FIG. 8 is an enlarged view of a portion C in FIG. 6;

[Explanation of symbols]

 Reference Signs List 1 outer ring 2 first mounting flange 3 outer ring track 4, 4a hub 5 second mounting flange 6 first inner ring track 7 small diameter stepped portion 8 second inner ring track 9 inner ring 10 rolling element 11 seal ring 12 constant velocity joint 13 Housing part 14 Auxiliary ring 15 Inner diameter side female spline part 16 Outer diameter side male spline part 17, 17a Inner diameter side female spline part 18 Caulking part 20 Outer diameter side female spline part 21 Ball 22 Engagement groove 23 Retaining ring 24 Inner engagement groove Reference Signs List 25 outer locking groove 26 cap 27 inner ring for constant velocity joint 28, 28a relief groove 29 cylindrical surface part 30 chamfer 31 chamfer 32 second small diameter step 33 third small diameter step

──────────────────────────────────────────────────続 き Continued on the front page (51) Int.Cl. ⁷ Identification symbol FI theme coat ゛ (Reference) F16D 1/06 F16D 3/20 Z 3/20 1/06 Q

Claims (3)

[Claims] 1. An outer ring having a first mounting flange for mounting to a suspension device on an outer peripheral surface, a double row of outer ring raceways on an inner peripheral surface, and a wheel supported on a portion of the outer peripheral surface near an outer end.
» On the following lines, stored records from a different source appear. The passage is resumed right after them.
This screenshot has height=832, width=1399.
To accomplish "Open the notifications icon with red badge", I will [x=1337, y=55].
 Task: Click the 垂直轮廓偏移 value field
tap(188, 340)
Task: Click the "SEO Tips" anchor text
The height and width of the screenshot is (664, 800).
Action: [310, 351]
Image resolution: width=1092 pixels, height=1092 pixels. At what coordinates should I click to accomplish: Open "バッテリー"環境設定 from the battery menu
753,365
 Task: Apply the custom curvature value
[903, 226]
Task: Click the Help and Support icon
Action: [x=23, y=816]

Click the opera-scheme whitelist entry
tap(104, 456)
A second mounting flange, also provided with a first inner raceway in the center portion, respectively, and a hub in which an inner race having a second inner raceway formed on the outer peripheral surface thereof is similarly fixed to a portion near the inner end, and a hub, A plurality of rolling elements provided so as to freely roll between each of the outer ring raceways and the first and second inner raceways, and a constant velocity joint track formed on an inner peripheral surface thereof; And a housing part that becomes an outer ring of
An outer diameter side female spline portion formed on the inner peripheral surface of the outer end portion of the housing portion and the inner end portion of the hub are plastically diametrically outwardly engaged with a spline on the outer peripheral portion near the inner end of the hub. The outer end side male spline portion formed on the outer peripheral surface of the coupling member fixed to the hub with its inner end surface held down by a caulked portion formed by deformation is spline-engaged, and the coupling member and the housing portion are joined together. In the wheel drive bearing unit which regulates the relative displacement in the axial direction with respect to the shaft portion and freely transmits the torque from the housing portion to the hub, an inner diameter side female spline formed on the inner peripheral surface of the coupling member is provided. The outer end of the inner diameter side male spline portion formed on the outer peripheral surface near the inner end of the hub, or a part of the outer peripheral surface of the hub, in the axial direction outside of the inner diameter side male spline portion. next to The outer end of the escape portion for processing the inner diameter side male spline portion provided in a state where the inner surface of the inner ring is located outside the inner end of the cylindrical surface portion formed on the inner peripheral surface of the inner ring, and Before the caulking portion is formed at the inner end of the hub, the coupling member spline-engaged with the outer peripheral portion near the inner end of the hub and the inner ring externally fitted to the hub are pushed to the mounting position on the hub. In this state, the inner end of the inner diameter side male spline portion is not located axially inward of the inner end surface of the coupling member. 2. The wheel driving device according to claim 1, wherein the coupling member is an auxiliary ring formed separately from the inner ring, and an outer end surface of the auxiliary ring and an inner end surface of the inner ring abut against each other. Bearing unit. 3. The wheel drive bearing unit according to claim 1, wherein the coupling member is formed integrally with the inner race, and is a cylindrical portion protruding from the inner end surface of the inner race toward the inner diameter side of the housing.